BEGIN

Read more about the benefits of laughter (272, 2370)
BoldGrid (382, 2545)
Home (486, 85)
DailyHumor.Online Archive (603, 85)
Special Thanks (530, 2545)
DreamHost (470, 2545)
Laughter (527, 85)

END

Exercise: All of the entries above must be transcribed exactly.

Task result:
Read more about the benefits of laughter (272, 2370)
BoldGrid (382, 2545)
Home (486, 85)
DailyHumor.Online Archive (603, 85)
Special Thanks (530, 2545)
DreamHost (470, 2545)
Laughter (527, 85)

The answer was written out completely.